• EXTRACT TO READ:
The outbreak of E. coli affecting more than a dozen victims in Bordeaux, France is now almost conclusively linked to the ongoing epidemic of E. coli O104:H4 in Germany that has claimed the lives of 48 Europeans so far.

Doctors say they are 99 percent sure that the French outbreak, which appears to have plateaued at 13 victims, is related to the massive outbreak attributed to German-grown sprouts, French Health Minister Xavier Bertrand announced Monday.

This latest outbreak is thought to have come from sprouts served at a community event in Bègles as a garnish for a variety of dishes. Eight of the victims reported attending the event.

Experts are working to determine the source of contamination.  The sprouts in question were grown in France, but the seeds were purchased from a UK company, Thompson & Morgan, which says the seeds came from an Italian supplier.

So far it is unclear whether the bacteria may have originated on the seeds themselves, or could have contaminated the sprouts during the growing process from irrigation water or human contact.

• EXERCISES TO COMPLETE:
**a)** Answer these questions from the E. coli report:
(i) At how many victims does the French outbreak appear to have plateaued?
(ii) Which UK company sold the seeds for the sprouts?
(iii) In what town was the community event where the sprouts were served?
**b)** Reproduce the part of the E. coli report between "Experts are working" and "an Italian supplier.", inclusive.
The material that follows has no connection to the E. coli report.

• EXTRACTED MATERIAL:
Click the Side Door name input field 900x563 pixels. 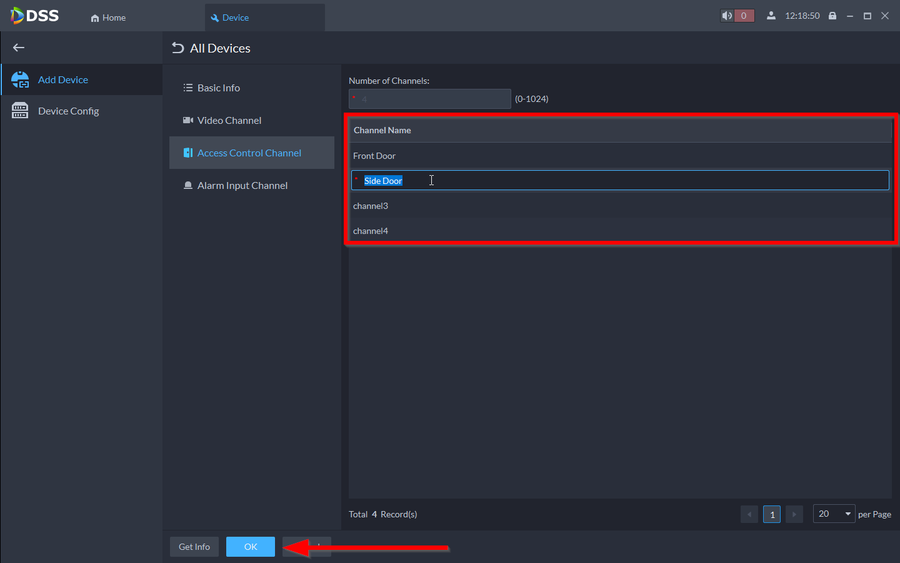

...

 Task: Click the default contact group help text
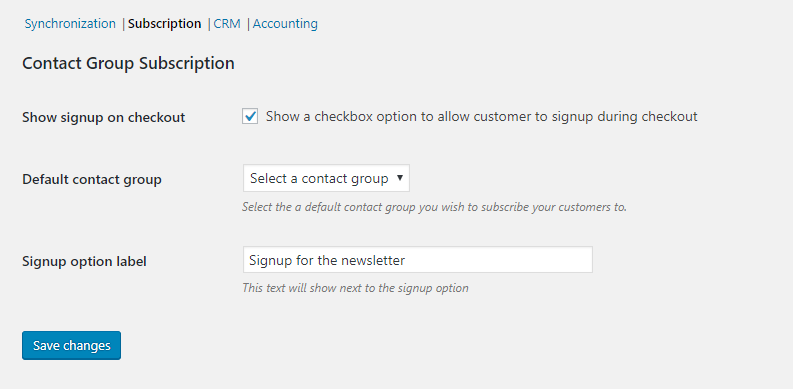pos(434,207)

* * *

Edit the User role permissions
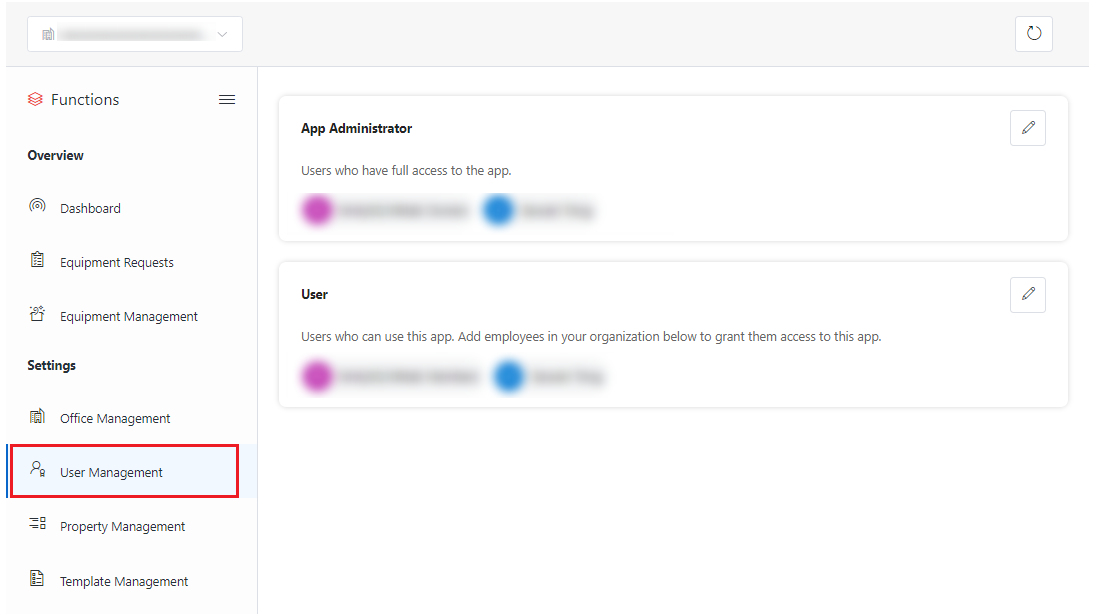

• ANSWERS IN ORDER:
**a)**
(i) 13
(ii) Thompson & Morgan
(iii) Bègles

**b)**
Experts are working to determine the source of contamination.  The sprouts in question were grown in France, but the seeds were purchased from a UK company, Thompson & Morgan, which says the seeds came from an Italian supplier.